The Chun government lifted his house arrest in June 1983 after Kim staged a 23-day hunger strike, and he resumed his political activity in 1985. That year he reasserted his leadership of the moderate opposition to President Chun. Kim ran unsuccessfully for the South Korean presidency in 1987, splitting the antigovernment vote with the rival opposition leader and presidential candidate Kim Dae-Jung. In 1990 Kim Young-Sam merged his Reunification Democratic Party with the ruling Democratic Justice Party, led by Pres. Roh Tae-Woo, thus forming a center-right party, called the Democratic Liberal Party (DLP), that dominated Korean politics. As the candidate of the DLP, Kim won election to the presidency in December 1992, defeating Kim Dae-Jung and another opposition candidate, Chung Joo-Youn, chairman of the Hyundai chaebol (conglomerate).

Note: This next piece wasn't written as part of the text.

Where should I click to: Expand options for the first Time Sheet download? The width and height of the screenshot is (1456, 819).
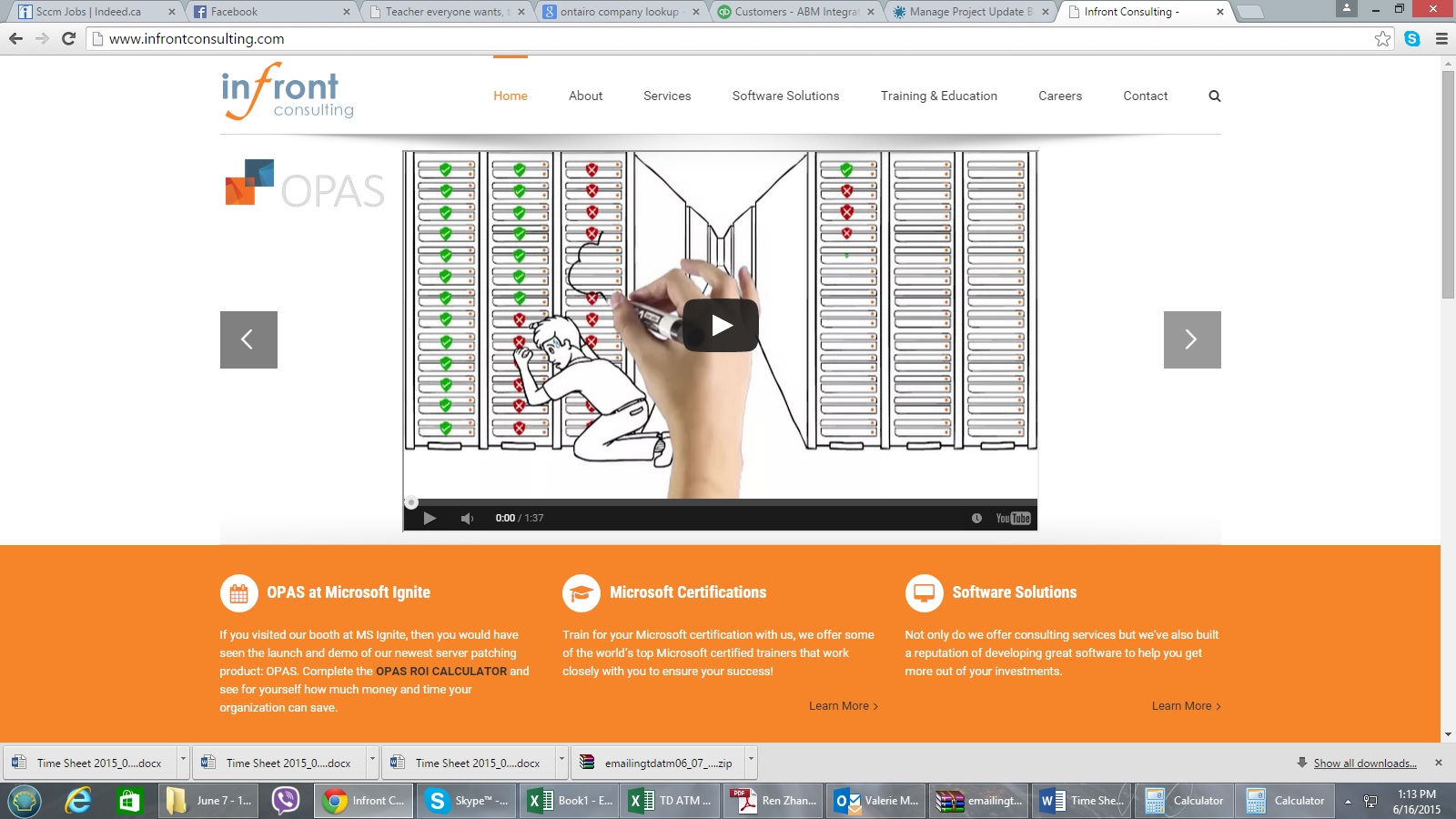(183, 763)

Once in power, Kim established firm civilian control over the military and tried to make the government more responsive to the electorate. He launched reforms designed to eliminate political corruption and abuses of power, and he even allowed two of his presidential predecessors, Roh Tae-Woo and Chun Doo-Hwan, to be prosecuted for various crimes they had committed while in power. The South Korean economy continued to grow at a rapid rate during Kim’s presidency, and, with wages rising rapidly, the standard of living reached that of other industrialized countries.
Kim was constitutionally barred from seeking a second term as president. His popularity declined rapidly in the last year of his five-year term because of corruption scandals in his administration and the increasingly precarious state of the South Korean economy, which was caught in a financial crisis that swept through Southeast and East Asia in late 1997. He was succeeded as president by Kim Dae-Jung.